You mentioned that "they are entitled to learn why and what has been done to try to keep them", but actually it's much further than that - they are entitled to be part of the conversation and to propose alternatives to the dismissal which the company is legally obligated to consider.

As an example, if the redundancy proposes to make a team redundant and split that teams responsibilities across other teams, the consultation might raise that the team being made redundant could take on additional responsibilities and down-size as an alternative which could result in fewer redundancies. Similarly, employees could suggest an initial round of voluntary redundancies first to reduce the people impact (particularly if there are employees nearing retirement age). The employer is legally obligated to genuinely consider these alternatives, however if the action was taken immediately to disband the team and place employees on gardening leave it is much more difficult for them to argue that the consultation was 'genuine'.

If a genuine consultation is not held, where alternatives are listened to and genuinely considered, this could then be brought to an employment tribunal and could open them to unfair dismissal claims.

1 comments

Maybe only a few countries allow to terminate and put on garden leave immediately, I'm not talking about them.
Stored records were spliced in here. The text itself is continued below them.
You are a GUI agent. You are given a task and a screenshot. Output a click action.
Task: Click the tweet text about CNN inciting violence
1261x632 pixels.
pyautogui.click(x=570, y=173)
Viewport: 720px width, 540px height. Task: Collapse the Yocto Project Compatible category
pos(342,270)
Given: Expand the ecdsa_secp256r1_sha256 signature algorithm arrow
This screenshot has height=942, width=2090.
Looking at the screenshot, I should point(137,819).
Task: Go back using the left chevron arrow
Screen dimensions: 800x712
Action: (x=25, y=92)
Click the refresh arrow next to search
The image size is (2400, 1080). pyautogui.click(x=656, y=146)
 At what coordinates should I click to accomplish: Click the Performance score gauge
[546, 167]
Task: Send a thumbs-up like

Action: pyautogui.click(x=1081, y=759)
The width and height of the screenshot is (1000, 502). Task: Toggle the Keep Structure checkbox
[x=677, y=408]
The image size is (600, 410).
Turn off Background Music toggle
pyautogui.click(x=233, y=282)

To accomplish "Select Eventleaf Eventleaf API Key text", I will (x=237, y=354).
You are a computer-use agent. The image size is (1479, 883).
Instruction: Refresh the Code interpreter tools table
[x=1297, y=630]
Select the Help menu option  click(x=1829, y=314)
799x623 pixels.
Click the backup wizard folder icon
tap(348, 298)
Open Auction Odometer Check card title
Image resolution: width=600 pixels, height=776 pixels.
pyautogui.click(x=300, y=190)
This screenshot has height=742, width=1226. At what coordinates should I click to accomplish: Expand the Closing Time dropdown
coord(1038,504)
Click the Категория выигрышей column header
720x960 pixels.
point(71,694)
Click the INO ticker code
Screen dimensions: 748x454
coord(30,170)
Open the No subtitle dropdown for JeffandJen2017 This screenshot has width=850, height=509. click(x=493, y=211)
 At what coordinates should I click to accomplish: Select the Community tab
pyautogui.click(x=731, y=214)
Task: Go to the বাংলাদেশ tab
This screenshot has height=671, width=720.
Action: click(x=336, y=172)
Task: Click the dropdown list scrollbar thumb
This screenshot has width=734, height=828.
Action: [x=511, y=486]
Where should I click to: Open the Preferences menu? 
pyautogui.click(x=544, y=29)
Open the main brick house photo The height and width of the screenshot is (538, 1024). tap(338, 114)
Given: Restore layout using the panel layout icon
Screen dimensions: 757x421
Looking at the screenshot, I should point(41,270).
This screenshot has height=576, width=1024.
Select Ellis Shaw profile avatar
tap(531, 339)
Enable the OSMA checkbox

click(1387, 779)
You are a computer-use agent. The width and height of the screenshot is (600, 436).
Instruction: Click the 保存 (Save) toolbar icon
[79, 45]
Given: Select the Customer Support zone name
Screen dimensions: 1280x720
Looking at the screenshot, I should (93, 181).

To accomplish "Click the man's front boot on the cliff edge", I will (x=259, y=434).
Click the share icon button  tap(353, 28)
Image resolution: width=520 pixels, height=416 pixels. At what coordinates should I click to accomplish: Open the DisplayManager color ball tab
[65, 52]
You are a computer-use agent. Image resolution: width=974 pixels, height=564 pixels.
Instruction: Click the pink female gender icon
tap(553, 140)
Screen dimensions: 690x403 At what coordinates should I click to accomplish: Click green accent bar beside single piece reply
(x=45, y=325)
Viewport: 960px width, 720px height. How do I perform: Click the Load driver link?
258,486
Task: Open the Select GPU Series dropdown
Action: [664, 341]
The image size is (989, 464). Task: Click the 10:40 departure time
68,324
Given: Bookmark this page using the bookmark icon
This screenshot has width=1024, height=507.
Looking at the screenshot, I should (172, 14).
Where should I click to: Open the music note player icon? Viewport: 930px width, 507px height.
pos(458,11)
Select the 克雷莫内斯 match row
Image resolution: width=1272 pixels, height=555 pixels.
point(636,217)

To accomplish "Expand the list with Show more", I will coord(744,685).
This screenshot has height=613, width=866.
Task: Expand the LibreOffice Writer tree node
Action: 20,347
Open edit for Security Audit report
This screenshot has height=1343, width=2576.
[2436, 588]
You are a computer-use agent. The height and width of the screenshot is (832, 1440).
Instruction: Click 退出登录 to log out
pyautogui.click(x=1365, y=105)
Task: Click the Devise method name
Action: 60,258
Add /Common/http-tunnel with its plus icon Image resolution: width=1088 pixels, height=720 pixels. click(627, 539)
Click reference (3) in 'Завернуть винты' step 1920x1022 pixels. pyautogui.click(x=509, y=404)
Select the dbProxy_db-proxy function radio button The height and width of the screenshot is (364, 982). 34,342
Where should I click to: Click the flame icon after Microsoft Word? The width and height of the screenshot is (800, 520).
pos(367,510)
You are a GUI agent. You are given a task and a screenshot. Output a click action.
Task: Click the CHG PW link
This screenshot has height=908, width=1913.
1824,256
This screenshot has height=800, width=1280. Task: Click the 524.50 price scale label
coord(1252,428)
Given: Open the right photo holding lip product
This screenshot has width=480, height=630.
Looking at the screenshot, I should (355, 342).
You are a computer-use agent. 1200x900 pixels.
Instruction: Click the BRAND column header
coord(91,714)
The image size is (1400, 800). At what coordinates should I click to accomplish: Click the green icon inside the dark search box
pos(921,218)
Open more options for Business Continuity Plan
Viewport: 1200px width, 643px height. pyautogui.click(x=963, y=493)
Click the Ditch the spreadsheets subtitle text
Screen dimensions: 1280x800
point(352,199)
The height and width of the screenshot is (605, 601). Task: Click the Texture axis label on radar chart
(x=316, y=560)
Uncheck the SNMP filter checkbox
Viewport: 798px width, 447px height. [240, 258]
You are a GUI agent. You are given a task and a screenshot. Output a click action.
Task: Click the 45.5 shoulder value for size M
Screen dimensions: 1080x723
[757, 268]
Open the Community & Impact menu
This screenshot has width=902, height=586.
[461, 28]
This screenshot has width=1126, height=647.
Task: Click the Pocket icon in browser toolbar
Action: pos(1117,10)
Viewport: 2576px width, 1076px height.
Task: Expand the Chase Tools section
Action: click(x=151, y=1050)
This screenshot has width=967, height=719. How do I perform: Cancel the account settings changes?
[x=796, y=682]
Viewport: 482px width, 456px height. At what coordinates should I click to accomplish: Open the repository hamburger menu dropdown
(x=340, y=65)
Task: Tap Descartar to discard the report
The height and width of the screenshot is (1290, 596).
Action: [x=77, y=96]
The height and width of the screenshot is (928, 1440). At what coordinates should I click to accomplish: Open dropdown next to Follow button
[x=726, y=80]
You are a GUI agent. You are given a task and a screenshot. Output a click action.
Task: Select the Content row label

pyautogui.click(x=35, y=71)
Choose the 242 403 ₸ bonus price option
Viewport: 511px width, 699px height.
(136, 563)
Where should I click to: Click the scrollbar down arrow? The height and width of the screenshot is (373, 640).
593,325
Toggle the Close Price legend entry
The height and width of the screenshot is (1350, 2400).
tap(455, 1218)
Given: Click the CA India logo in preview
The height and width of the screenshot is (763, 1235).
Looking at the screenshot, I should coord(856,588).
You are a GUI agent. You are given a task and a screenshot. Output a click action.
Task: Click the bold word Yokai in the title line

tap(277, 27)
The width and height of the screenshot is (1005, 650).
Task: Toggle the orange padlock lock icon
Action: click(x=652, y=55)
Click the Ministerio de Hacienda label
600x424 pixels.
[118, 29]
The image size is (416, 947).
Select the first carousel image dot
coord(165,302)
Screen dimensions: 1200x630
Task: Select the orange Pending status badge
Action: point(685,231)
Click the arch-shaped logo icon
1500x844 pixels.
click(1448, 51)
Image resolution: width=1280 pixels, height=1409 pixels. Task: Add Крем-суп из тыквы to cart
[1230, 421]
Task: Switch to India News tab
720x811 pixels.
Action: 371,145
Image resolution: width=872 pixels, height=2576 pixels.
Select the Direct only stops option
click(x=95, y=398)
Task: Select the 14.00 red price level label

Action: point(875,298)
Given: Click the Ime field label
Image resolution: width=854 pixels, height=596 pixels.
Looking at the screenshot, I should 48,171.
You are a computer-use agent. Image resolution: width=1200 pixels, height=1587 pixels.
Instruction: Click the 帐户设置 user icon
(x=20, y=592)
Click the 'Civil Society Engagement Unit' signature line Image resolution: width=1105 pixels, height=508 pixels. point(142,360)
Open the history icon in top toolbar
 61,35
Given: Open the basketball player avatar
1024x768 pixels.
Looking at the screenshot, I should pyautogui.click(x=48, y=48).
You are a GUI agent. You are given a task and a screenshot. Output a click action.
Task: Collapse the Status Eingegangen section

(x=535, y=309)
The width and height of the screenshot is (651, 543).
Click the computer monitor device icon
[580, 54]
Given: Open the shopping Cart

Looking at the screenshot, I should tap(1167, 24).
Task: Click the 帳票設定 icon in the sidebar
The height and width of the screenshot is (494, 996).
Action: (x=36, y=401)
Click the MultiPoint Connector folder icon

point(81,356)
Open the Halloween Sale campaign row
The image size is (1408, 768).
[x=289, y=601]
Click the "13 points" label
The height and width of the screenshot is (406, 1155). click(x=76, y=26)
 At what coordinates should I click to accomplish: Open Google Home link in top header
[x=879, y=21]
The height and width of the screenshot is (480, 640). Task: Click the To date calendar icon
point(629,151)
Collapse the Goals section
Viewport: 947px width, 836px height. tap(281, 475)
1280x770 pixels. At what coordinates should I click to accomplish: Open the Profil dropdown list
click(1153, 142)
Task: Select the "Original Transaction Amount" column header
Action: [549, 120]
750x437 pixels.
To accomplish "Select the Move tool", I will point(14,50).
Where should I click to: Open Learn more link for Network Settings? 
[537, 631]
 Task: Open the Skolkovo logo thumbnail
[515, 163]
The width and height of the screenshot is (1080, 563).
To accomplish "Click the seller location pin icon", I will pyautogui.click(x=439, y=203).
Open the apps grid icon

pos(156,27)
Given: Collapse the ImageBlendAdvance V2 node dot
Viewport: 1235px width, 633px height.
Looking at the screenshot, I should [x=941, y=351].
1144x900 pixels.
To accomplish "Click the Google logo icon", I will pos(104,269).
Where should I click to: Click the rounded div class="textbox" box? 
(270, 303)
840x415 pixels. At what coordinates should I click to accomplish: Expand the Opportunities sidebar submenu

There's always some procedure that ensures that dismissal is fair and justified: when this procedure is concluded and there's no other option found but to fire, the employee should not be entitled to work until contract is terminated - they can be put on the garden leave and in that case their access should be terminated, the equipment they used can be sold etc.
It's quite common in the UK for an employee to work their notice period after redundancy has been announced / consultation has been concluded (e.g. to allow for a handover of the role to respective teams).

Garden leave is not a necessity (particularly if you have structured your company so a single employee cannot go too rogue regardless - if a single bad-apple employee can take down coinbase then they have bigger systemic risks!).